BEGIN Material shown
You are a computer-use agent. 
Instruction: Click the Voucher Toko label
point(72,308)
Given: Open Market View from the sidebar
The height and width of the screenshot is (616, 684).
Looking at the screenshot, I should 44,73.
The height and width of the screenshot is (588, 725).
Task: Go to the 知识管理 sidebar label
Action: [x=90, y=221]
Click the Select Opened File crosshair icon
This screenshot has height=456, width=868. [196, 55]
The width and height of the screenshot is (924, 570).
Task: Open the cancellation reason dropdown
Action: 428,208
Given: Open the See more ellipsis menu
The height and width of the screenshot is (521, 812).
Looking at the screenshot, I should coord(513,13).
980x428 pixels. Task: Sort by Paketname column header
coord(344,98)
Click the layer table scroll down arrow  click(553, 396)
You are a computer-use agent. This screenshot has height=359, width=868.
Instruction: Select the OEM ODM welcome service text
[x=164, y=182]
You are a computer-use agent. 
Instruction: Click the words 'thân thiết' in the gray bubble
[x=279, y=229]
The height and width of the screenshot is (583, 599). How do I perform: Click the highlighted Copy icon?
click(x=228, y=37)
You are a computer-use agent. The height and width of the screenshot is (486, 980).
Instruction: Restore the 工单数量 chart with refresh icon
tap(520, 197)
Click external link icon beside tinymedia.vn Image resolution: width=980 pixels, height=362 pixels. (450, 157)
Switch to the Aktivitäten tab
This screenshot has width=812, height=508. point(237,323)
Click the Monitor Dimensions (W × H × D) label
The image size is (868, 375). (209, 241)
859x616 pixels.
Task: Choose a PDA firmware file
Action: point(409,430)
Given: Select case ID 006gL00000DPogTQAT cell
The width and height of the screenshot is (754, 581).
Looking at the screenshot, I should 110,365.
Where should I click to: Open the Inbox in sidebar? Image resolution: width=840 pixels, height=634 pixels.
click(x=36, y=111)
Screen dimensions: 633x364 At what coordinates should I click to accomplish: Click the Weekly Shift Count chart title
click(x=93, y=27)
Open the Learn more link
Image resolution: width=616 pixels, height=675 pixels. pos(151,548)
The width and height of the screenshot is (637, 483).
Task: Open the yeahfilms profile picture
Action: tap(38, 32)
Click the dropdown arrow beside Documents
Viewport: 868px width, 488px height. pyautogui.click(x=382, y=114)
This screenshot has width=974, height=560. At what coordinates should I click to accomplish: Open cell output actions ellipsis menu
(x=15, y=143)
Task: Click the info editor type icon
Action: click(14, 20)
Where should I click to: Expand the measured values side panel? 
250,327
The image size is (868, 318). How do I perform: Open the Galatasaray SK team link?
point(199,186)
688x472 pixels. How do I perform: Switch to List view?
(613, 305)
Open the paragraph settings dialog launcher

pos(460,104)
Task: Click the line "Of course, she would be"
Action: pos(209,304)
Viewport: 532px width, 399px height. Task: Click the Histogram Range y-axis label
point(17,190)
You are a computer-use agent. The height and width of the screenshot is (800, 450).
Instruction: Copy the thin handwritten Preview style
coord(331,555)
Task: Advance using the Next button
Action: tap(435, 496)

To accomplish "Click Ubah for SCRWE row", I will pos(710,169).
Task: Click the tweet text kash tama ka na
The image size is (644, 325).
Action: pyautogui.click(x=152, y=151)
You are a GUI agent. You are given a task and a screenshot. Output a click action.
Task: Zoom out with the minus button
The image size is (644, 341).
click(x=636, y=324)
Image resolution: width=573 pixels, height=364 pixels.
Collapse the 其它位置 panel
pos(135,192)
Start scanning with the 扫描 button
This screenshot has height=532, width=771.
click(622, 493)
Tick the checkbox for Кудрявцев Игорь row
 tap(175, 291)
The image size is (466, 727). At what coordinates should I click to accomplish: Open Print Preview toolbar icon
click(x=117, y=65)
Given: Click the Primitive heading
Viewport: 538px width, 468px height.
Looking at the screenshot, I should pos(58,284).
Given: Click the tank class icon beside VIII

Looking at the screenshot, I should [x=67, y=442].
END Material shown
Write out, unaltered, the lines from the opening of the listing through the line that includes "Given: Select case ID 006gL00000DPogTQAT cell".

◆ Exercise solution
You are a computer-use agent. 
Instruction: Click the Voucher Toko label
point(72,308)
Given: Open Market View from the sidebar
The height and width of the screenshot is (616, 684).
Looking at the screenshot, I should 44,73.
The height and width of the screenshot is (588, 725).
Task: Go to the 知识管理 sidebar label
Action: [x=90, y=221]
Click the Select Opened File crosshair icon
This screenshot has height=456, width=868. [196, 55]
The width and height of the screenshot is (924, 570).
Task: Open the cancellation reason dropdown
Action: 428,208
Given: Open the See more ellipsis menu
The height and width of the screenshot is (521, 812).
Looking at the screenshot, I should coord(513,13).
980x428 pixels. Task: Sort by Paketname column header
coord(344,98)
Click the layer table scroll down arrow  click(553, 396)
You are a computer-use agent. This screenshot has height=359, width=868.
Instruction: Select the OEM ODM welcome service text
[x=164, y=182]
You are a computer-use agent. 
Instruction: Click the words 'thân thiết' in the gray bubble
[x=279, y=229]
The height and width of the screenshot is (583, 599). How do I perform: Click the highlighted Copy icon?
click(x=228, y=37)
You are a computer-use agent. The height and width of the screenshot is (486, 980).
Instruction: Restore the 工单数量 chart with refresh icon
tap(520, 197)
Click external link icon beside tinymedia.vn Image resolution: width=980 pixels, height=362 pixels. (450, 157)
Switch to the Aktivitäten tab
This screenshot has width=812, height=508. point(237,323)
Click the Monitor Dimensions (W × H × D) label
The image size is (868, 375). (209, 241)
859x616 pixels.
Task: Choose a PDA firmware file
Action: point(409,430)
Given: Select case ID 006gL00000DPogTQAT cell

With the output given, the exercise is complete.